An object has a colour because it reflects that colour of light, and absorbs all other colours. E.g. This orange is the colour orange, because it reflects orange light, and absorbs all light that isn't orange:

White objects reflect all colours of light, and black objects absorb all colours of light.

Note that a coloured object can't change the colour of light incident upon it. For example, if you shone only blue light on an orange, the blue light would be absorbed — no light is reflected, so the “orange” would appear black. (Black is the New Orange)

You might be familiar with this effect if you've ever been on a road with orange streetlamps. Anything colourful you're wearing now appears black, or shades of orange.

The orange lamp in the foreground makes nearby objects appear shades of orange. However, the white light in the background shows things in their 'real' colour

By the way, the colour orange is named after the fruit, not the other way round!

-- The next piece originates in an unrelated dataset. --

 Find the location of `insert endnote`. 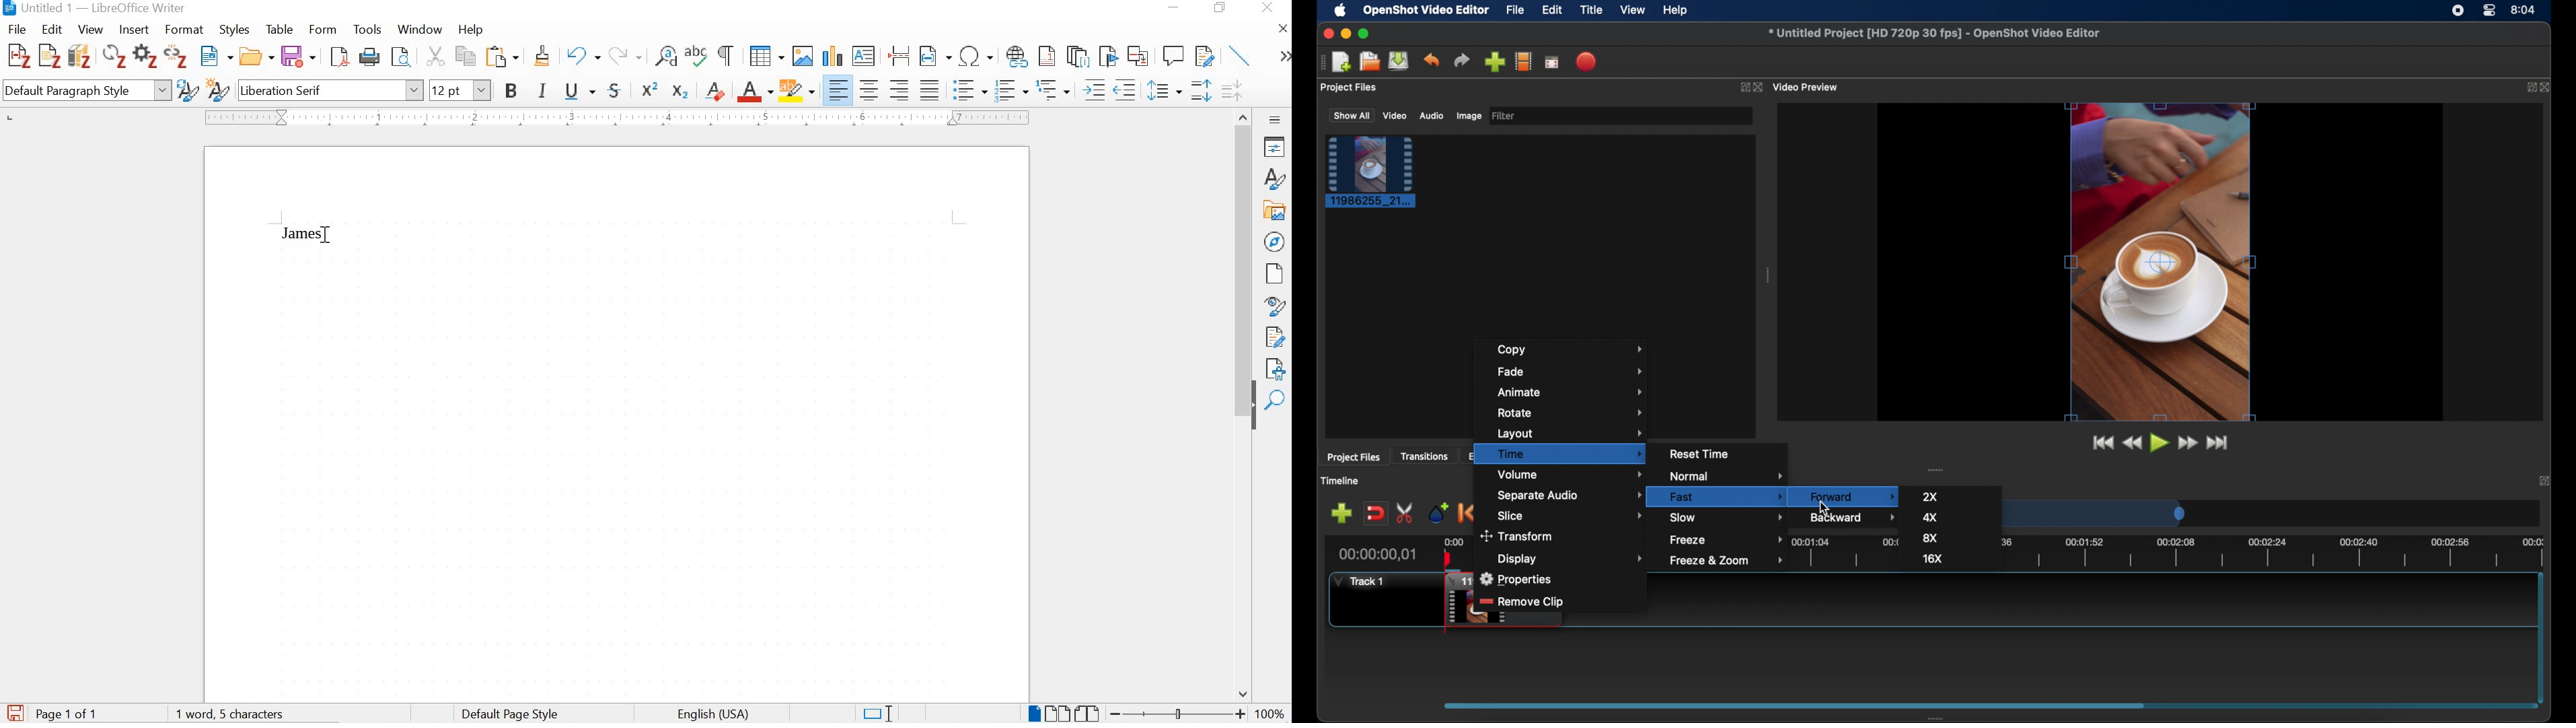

A filter only lets one colour of light through. For example, a blue filter will only let blue light through:

So if you hold up a blue filter to your eyes, the world will appear only in shades of blue:

Note that a filter can't change the colour of the incident light. For example, if you shone only red light onto a blue filter, the red light would be absorbed — so no light is transmitted through the filter.

This means that if you put a differently-coloured filter after another filter, no light will get through!

Filters are used in photography and stained-glass windows:

This page doesn't tell the entire story of how coloured objects work.

Everything above works under the assumption that:

1) Opaque objects perfectly reflect only one exact colour of light.

2) Filters transmit only one exact colour of light.

In truth, opaque objects and filters will often reflect/transmit a range of colours of light.

For example, an opaque orange object might reflect a range of light from red to yellow.

This means that some red and yellow light is reflected by an orange object. This means that, under a pure red light, an orange will appear red (instead of black, as we would have predicted before).

(Note that, under a blue light, an orange will still appear black. This is because blue is not a 'near colour' to orange.)

A blue filter might transmit a range of light from green to violet, although it is still mostly blue light that gets through.

This means that some green and violet light does actually go through a blue filter (although it will appear a darker shade of green/violet than without the filter).